El club de los vándalos: ¿Vale la pena ver la película sobre motociclistas?
- Por Redacción
El trayecto fílmico de “El Club de los Vándalos”, que tiene como base el libro de fotografías publicado en el 67 por Danny Lyon, es más que una simple humanización de la figura del motociclista.
En el acercamiento a la génesis y decadencia de los clubes que dichos personajes conformaban en los 60s y 70s que nos plantea, se sirve de la desromantización para explorar esa necesidad intrínseca del hombre por hacer tribu y generar rituales propios, y además exponer con mustia socarronería los matices de los modelos de masculinidad tóxica que incluso hoy se mantienen en nuestra sociedad.

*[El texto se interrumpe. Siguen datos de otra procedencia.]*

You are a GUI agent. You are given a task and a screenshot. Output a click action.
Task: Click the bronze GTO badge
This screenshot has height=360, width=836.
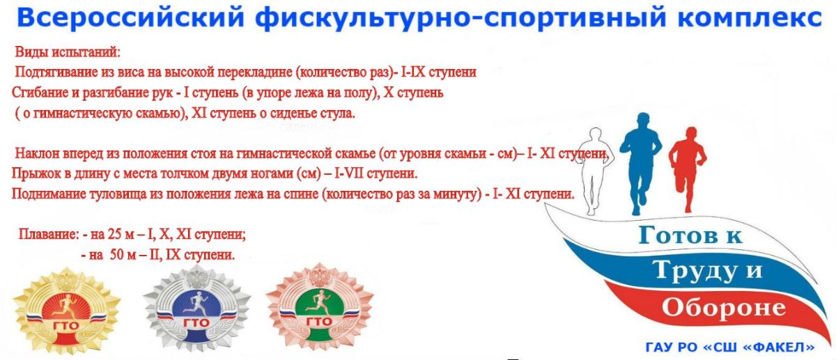(x=320, y=308)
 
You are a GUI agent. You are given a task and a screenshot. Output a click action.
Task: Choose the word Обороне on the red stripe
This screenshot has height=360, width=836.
(x=724, y=308)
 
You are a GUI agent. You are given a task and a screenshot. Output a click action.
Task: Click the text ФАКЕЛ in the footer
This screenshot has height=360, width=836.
(x=784, y=347)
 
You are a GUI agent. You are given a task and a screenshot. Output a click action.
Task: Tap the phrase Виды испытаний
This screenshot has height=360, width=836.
(x=68, y=52)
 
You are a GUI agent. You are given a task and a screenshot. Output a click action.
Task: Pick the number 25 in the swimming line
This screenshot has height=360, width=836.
(x=114, y=235)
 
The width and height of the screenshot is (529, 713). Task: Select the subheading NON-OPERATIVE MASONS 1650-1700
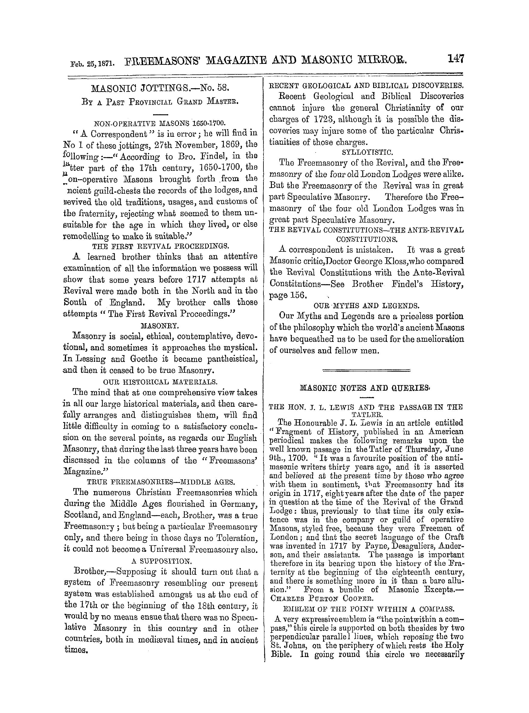(x=159, y=123)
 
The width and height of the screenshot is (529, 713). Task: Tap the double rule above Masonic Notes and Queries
(x=366, y=371)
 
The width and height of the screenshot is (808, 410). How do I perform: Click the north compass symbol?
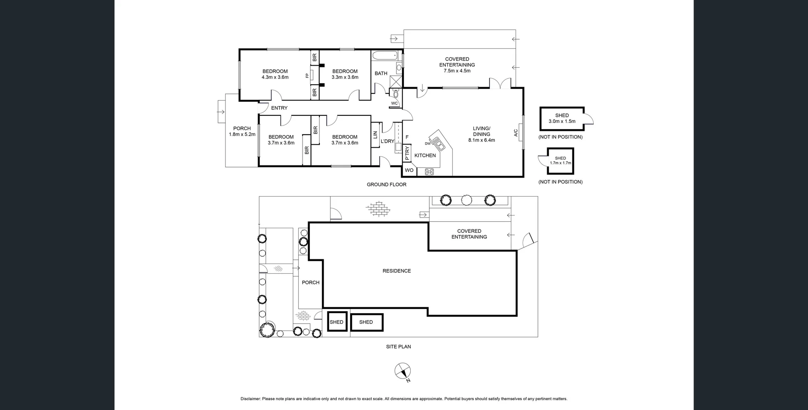tap(403, 371)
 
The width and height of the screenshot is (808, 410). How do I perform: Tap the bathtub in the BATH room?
tap(385, 55)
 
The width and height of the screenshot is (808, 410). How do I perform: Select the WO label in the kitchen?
tap(409, 170)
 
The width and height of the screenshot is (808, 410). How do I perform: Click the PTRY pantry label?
tap(407, 153)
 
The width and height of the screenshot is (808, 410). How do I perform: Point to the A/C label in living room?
tap(516, 133)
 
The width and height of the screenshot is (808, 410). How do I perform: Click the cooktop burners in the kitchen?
tap(429, 171)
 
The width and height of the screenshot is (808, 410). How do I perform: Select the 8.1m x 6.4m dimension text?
tap(481, 140)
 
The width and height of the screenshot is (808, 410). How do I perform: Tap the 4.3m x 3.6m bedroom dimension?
tap(275, 77)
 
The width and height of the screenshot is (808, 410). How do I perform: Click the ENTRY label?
tap(279, 108)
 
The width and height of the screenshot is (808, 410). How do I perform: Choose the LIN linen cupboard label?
tap(375, 135)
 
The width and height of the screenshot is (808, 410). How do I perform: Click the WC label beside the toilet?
tap(394, 104)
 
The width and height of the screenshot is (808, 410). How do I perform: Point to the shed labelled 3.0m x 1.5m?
tap(562, 118)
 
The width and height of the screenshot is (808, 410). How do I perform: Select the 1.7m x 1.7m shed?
tap(560, 161)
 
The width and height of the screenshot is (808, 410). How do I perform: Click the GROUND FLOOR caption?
tap(386, 184)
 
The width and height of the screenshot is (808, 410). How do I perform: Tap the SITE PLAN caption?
tap(398, 346)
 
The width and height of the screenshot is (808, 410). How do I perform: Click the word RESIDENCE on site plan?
tap(396, 271)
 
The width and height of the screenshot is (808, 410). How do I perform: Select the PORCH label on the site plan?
tap(311, 282)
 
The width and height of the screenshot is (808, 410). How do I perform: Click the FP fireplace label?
tap(307, 76)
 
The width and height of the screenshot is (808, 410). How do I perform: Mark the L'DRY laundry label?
tap(387, 141)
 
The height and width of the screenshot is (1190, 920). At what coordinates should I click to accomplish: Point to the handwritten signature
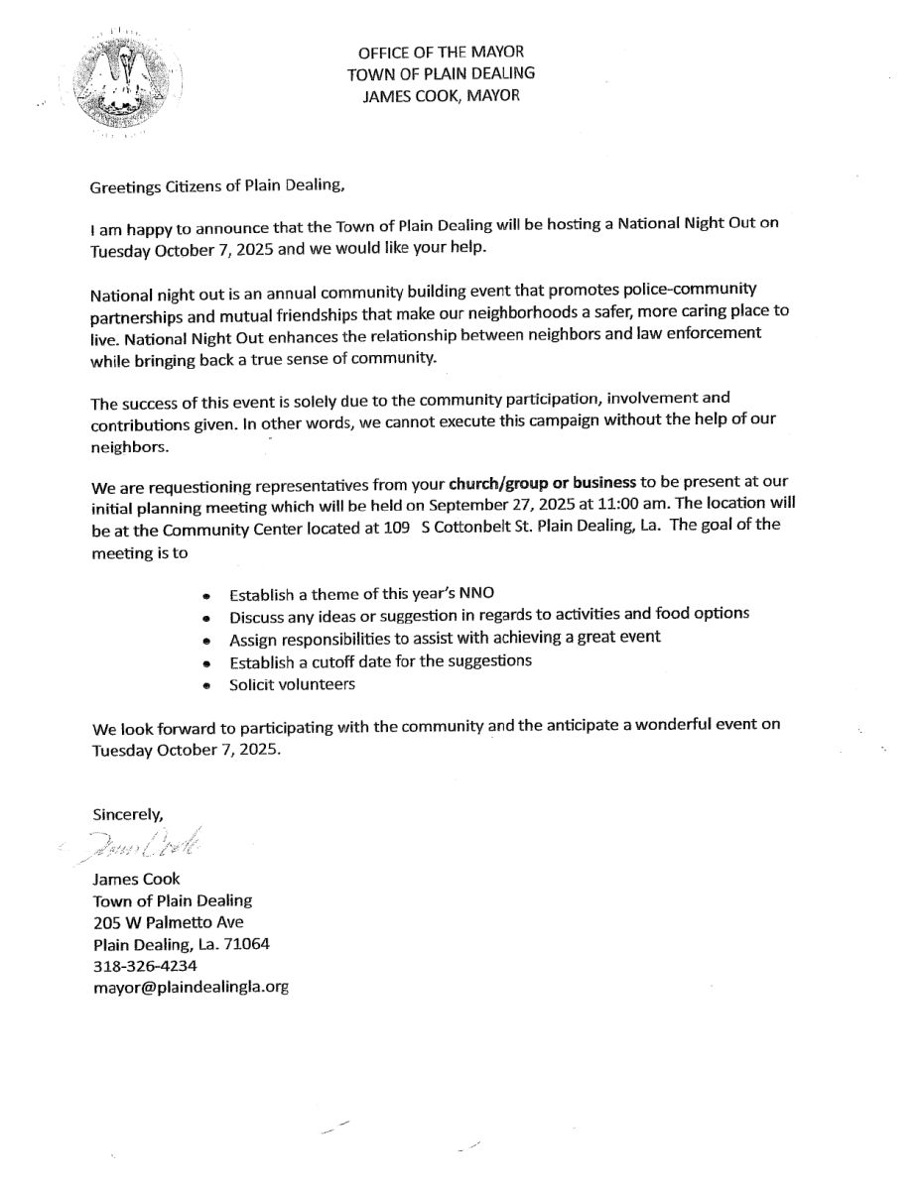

El líder del grupo con sus parcas conversaciones que pareciesen no ir a ningún lado para estacionarse en la autosuficiencia, interpretado por Tom Hardy —“Mad Max: Furia en el camino” (2015)—; el joven rebelde que no asume los compromisos, encarnado Austin Butler —“Elvis” (2022)—; el forastero que llega para celebrar la simple compañía en la cabalgata sobre ruedas, son algunas de las representaciones que la película nos ofrece acerca de aquellos seres que solo le encontraban sentido a la vida a través de la hermandad con quienes al igual que ellos tenían como mayor disfrute el que su respiración se sincronizara con el rugido del escape de la motocicleta, y construían espacios donde su incapacidad para expresar sentimientos era el común denominador, y para arreglar los conflictos bastaba con agarrarse a golpes o pactar un duelo con cuchillos.
Por su parte Jodie Comer —“Free Guy: Tomando el control” (2021)—, cuyo rol funciona como narradora transitando entre el reproche y una aparente ingenuidad, ofrece el necesario contraste para enfatizar el machismo y el acoso normalizado de aquellos tiempos y que permeaba este tipo de agrupaciones, empujando el drama y las transiciones desde que todo empieza casi como si de un juego se tratara, pasando por el proceso de crecimiento y descontrol que permite la entrada a quienes estaban más bien interesados en la criminalidad, hasta llegar a ese momento en que de la forma más desencantada y cruda perece el espíritu lúdico de un principio, sin despedidas ni honores, marcando lo que a su modo fue la pérdida de la inocencia.
Es de reclamarle al director Jeff Nichols —“El niño y el fugitivo” (2012)—, que con “El Club de los Vándalos” —o “The Bikeraiders” por su título original—, atienda muy poco o nada el impacto social que tuvieron estos clubes de motoristas, pero definitivamente se agradece que se aleje del tono y enfoque de otras legendarias producciones de temática similar, dígase “Easy Rider” (1969) y “The Wild One” (1953), a las que por supuesto no se abstiene de referenciar, y prefiera alimentarse fugazmente de los trayectos en las calles o la carretera para junto con una pista musical que eriza la piel, redunda y se explaya en la implosión personal de quienes tras la rutina de los suburbios norteamericanos eran almas perdidas buscando un punto de encuentro.